Outremer, l’autre rive, celle de l’Orient, l’Autre-Mère, l’outre-mère, ce continent de femmes où l’on t’a conduite puis abandonnée sur le rivage sophistiqué à l’extrême du soupir et des poudres sur la paupière jusqu’aux canapés en velours rouge. Des femmes s’y allongent, plantureuses, voluptueuses.
Le cours sinueux de leurs lourdes chevelures suit le tracé de l’ombre et de la lumière. L’œil est captif. Mais derrière cette forme de perfection se cache une autre réalité : celle du déguisement et de la mascarade. Le corps épanoui des femmes repose dans des positions impossibles par rapport aux canapés, au décor factice et la toile à moitié vide.

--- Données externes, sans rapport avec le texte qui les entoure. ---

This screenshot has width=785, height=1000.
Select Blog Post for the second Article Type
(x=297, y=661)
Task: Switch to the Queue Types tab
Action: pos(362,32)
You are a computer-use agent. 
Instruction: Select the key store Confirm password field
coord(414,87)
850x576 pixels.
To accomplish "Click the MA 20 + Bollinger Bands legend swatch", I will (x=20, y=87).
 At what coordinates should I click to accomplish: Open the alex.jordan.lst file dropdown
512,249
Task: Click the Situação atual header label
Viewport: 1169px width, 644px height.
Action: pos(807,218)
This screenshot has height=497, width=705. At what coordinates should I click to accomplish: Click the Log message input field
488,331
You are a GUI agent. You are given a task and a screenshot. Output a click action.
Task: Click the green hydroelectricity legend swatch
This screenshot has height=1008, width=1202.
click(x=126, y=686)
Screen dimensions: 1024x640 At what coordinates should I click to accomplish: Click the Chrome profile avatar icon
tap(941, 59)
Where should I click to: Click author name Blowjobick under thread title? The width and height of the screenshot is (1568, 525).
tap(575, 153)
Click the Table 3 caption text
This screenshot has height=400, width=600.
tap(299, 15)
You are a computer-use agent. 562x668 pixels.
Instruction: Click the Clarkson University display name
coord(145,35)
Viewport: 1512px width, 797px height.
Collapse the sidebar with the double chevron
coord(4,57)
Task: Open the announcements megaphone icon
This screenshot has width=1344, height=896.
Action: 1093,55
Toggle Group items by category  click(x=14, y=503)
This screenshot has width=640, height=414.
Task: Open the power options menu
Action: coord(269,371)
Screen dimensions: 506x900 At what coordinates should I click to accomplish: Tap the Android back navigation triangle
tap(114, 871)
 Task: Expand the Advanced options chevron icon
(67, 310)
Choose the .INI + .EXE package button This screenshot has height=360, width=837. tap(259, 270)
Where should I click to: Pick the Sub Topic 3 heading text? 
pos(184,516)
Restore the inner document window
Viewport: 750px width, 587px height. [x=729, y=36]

Mais c’est bien là le travail d’une photographe perfectionniste et déçue par le réel : proposer une réalité alternative comme dans la publicité — à savoir celle de la sublimation et du leurre. L’œil est dans le décor, mais le décor est fissuré. L’érotisme est uniquement dans les visages car seuls ils traduisent que la femme est restée forte, libre et sauvage, en dépit des hommes qui veulent la posséder.
Et s’y découvre la tentative désespérée de soustraire quelque chose au temps et à la mort.